This story is written from heart, from a fan who identifies with the Amazon Nation and the principles it stood for. It’s only a suggestion, but it might add an air of "otherworldliness" to the story if you pop in some New Age music while reading the final section of this story. If tha’ts not an option, "Dancing in Heaven (Orbital Bebop)," by Q-Feel also adds a rousing beat. After all, death need not be a sad affair. Please, if you have any constructive comments or suggestions, feel free to drop me, M. Keck, a line at: storymaster74@yahoo.com.

* * * Disclaimer * * *

Prelude To Eternity
by M. Keck

Time stood still for Ephiny. One moment she had been battling her way through the ranks of Roman soldiers, alternately knocking them unconscious or killing them, depending on their own actions. The next moment she had seen Amarice go down beneath the sustained attack of a Roman commander whose own swordfighting skills simply overpowered the young Amazon warrior. In an instant, the Queen of the Amazon Nation made her decision — and crossed blades with the Roman just as his own blade was descending towards Amarice. Startled at her Queen’s unexpected appearance, the young warrior scuttled back and stared in awe as her Queen brought the entirety of her years of training and combat tactics to bear on the Roman.

The battle between the two leaders was furious. Strike and counterstrike, each blow parried off the other’s weapon. A tactical move here, a tactical leap skyward there. The battle was even — until Ephiny stumbled coming down from a small jump. The ankle that had given out had been the same one she had injured on the rope bridge while assisting Hercules in his efforts to put a volcano out of action. Ephiny tumbled to the ground, grimaced and raised her blade defensively, but it was to no avail as the Roman knocked it from her hand. The Roman leader raised his sword and brought it down ...

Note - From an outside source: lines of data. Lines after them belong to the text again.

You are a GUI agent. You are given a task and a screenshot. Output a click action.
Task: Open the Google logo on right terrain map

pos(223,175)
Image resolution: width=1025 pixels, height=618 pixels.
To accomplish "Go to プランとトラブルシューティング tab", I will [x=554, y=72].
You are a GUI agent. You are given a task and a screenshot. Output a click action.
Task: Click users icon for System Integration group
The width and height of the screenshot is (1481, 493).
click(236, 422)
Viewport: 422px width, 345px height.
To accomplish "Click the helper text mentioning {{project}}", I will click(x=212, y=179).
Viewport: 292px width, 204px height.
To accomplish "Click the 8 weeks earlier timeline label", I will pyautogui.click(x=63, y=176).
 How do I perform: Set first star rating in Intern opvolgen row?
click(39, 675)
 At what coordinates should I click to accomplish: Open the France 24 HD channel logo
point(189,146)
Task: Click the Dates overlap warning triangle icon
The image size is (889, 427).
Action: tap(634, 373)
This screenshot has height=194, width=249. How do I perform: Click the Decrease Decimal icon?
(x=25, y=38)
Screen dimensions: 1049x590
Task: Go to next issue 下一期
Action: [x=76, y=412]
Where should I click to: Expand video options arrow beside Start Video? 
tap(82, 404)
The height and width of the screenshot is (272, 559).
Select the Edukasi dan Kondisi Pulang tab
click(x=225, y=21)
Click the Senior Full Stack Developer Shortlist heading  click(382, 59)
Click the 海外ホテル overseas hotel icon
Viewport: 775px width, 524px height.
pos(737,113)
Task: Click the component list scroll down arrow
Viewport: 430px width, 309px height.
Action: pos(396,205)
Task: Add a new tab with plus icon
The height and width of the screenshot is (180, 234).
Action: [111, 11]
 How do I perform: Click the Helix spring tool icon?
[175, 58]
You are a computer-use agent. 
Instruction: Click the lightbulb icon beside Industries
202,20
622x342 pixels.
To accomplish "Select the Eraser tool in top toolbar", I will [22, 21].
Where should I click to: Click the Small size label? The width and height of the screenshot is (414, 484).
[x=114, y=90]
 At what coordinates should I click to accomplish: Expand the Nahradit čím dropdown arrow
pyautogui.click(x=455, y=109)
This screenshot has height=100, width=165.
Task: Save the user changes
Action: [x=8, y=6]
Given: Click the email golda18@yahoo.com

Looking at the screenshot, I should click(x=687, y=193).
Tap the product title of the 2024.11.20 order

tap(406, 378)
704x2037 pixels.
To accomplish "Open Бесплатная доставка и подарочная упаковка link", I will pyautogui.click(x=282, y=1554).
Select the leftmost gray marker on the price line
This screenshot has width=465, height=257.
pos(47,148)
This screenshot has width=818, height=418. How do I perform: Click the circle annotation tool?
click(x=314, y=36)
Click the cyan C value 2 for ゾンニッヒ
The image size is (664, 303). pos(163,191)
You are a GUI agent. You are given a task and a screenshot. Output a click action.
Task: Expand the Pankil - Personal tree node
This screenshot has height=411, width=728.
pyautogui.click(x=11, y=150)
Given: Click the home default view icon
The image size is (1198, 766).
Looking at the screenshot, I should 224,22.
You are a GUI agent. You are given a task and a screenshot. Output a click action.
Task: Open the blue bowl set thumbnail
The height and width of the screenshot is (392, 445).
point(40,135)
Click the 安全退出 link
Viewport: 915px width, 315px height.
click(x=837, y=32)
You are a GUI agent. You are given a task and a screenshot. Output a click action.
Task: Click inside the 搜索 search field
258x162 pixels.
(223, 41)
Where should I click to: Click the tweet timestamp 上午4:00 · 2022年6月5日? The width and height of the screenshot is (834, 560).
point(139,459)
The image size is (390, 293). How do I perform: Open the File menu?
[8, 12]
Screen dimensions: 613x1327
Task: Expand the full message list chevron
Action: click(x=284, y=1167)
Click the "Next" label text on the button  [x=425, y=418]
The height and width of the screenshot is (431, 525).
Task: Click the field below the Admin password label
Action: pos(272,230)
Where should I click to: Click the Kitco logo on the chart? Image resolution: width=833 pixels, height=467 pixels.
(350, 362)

"MY QUEEN!" Amarice screamed.

... Ephiny never felt the blade as it entered her belly. She was staring up, slack-jawed and glassy-eyed, at the Roman leader. She stared into his eyes and he looked back, surprise and disbelief growing more evident by the second as he realized who he had just skewered. Then, with a sick slick sound, he withdrew the blade and backed away from Ephiny as she fell to the ground, her lifeforce streaming from her gutted belly.

"Pull back! Pull back!" the Roman leader ordered as he saw more Amazon warriors streaming in to back up the ones already in the meadow. "We have to re-group!"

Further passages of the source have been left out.